TASK TO CARRY OUT — Format every record below as a Markdown table with the columns Row and Text, giving each line its own numbered row and omitting blank lines.
## START PROVIDED DATA
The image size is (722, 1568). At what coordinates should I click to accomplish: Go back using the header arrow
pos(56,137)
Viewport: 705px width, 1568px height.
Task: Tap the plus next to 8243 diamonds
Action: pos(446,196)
## END PROVIDED DATA
OUTPUT FOR THIS TASK —
| Row | Text |
|---|---|
| 1 | The image size is (722, 1568). At what coordinates should I click to accomplish: Go back using the header arrow |
| 2 | pos(56,137) |
| 3 | Viewport: 705px width, 1568px height. |
| 4 | Task: Tap the plus next to 8243 diamonds |
| 5 | Action: pos(446,196) |